*Work request*.
Which lines of the records below contain the string "gear"? Report each of them.

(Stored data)
BEGIN

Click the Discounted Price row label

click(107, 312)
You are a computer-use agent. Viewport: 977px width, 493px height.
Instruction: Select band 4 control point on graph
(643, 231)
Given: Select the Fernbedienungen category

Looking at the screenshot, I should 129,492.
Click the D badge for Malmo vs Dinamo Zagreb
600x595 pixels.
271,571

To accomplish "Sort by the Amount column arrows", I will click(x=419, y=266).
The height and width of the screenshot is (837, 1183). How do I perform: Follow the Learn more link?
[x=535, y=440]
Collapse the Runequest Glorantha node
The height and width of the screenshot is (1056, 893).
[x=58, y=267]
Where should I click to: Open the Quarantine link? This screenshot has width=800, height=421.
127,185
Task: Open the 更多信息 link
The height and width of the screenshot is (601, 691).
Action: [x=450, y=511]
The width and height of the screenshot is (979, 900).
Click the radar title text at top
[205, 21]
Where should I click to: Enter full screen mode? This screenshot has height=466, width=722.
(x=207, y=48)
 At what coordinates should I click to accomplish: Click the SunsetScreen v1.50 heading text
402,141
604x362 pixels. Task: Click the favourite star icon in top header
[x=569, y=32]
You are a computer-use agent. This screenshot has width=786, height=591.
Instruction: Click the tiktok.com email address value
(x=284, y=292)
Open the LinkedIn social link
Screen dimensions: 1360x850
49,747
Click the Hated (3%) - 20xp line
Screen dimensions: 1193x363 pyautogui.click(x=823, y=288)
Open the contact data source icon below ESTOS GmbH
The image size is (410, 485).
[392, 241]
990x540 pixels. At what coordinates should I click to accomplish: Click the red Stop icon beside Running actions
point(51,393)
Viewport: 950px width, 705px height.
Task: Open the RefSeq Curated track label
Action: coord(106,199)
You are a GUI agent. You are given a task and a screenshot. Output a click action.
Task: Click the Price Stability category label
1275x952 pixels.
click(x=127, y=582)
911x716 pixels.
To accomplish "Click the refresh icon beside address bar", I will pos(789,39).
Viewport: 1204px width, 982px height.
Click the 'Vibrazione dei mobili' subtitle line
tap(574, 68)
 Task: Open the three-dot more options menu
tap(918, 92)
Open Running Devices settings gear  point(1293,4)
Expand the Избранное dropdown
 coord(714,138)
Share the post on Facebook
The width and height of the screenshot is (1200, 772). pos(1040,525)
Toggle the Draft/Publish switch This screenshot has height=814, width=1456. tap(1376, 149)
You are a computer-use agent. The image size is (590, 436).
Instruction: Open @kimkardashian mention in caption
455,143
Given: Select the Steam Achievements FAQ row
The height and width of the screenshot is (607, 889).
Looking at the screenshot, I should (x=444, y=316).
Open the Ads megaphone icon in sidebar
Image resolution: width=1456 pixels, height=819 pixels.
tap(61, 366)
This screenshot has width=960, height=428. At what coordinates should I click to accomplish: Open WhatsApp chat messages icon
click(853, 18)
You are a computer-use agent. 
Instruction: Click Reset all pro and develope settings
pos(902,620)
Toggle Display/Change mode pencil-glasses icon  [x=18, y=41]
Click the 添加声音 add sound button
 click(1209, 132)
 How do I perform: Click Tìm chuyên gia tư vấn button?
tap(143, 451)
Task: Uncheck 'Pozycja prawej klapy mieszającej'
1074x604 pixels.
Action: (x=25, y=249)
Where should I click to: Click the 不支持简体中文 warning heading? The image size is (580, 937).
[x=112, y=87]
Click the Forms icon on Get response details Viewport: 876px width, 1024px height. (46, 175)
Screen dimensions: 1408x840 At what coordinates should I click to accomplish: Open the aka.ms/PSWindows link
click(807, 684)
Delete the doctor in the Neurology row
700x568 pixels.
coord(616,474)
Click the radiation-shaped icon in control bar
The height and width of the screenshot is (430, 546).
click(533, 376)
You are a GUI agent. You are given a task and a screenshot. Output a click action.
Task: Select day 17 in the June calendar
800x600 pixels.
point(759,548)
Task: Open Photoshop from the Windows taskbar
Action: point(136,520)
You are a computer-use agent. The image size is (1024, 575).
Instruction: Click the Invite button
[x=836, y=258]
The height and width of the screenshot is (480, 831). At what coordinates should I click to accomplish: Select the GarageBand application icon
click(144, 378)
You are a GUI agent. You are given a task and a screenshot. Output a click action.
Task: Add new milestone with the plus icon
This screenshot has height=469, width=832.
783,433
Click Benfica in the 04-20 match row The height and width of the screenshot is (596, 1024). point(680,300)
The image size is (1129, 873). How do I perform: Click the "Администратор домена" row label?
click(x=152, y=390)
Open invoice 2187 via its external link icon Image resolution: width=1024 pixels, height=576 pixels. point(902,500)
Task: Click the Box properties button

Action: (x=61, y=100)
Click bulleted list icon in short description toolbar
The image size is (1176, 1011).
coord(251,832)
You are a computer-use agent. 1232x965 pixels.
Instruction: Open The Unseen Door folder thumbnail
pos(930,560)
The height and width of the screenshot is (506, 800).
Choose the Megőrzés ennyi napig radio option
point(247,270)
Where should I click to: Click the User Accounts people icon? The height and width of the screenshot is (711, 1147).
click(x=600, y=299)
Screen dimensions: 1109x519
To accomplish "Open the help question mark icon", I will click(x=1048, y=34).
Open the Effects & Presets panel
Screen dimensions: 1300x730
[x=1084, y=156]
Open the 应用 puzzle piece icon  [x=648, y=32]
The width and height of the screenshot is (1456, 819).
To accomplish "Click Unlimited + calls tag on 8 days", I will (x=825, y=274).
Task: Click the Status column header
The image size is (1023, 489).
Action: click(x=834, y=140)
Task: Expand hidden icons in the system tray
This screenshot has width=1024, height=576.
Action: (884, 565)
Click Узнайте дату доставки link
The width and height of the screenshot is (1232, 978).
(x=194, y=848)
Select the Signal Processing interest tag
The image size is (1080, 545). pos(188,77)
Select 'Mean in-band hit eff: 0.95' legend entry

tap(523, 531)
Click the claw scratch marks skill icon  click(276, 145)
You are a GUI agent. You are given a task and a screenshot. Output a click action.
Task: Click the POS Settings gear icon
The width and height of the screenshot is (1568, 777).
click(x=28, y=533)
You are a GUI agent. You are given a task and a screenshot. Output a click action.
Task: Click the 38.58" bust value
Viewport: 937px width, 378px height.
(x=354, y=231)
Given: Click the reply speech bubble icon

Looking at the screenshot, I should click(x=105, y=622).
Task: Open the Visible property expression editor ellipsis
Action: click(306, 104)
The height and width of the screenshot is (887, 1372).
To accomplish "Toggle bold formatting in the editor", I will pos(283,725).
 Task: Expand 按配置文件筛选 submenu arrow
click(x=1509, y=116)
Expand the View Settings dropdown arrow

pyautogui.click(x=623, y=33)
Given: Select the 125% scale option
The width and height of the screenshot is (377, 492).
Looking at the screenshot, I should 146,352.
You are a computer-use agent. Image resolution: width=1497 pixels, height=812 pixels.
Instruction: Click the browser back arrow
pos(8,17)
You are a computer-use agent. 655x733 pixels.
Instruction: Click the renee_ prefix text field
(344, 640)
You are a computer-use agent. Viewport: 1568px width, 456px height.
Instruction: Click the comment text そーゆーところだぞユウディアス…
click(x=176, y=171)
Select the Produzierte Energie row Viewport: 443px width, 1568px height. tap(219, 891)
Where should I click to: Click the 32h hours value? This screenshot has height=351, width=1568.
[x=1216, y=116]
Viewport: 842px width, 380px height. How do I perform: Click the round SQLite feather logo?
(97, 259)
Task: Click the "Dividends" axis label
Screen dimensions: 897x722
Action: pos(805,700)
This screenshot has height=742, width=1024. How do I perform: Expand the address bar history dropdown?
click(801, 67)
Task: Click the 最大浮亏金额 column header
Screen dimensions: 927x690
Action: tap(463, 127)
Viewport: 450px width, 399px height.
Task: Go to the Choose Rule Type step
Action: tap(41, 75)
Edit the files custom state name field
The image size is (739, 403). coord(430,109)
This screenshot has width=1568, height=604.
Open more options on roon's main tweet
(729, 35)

END

*Answer*.
Open Running Devices settings gear  point(1293,4)
Task: Click the POS Settings gear icon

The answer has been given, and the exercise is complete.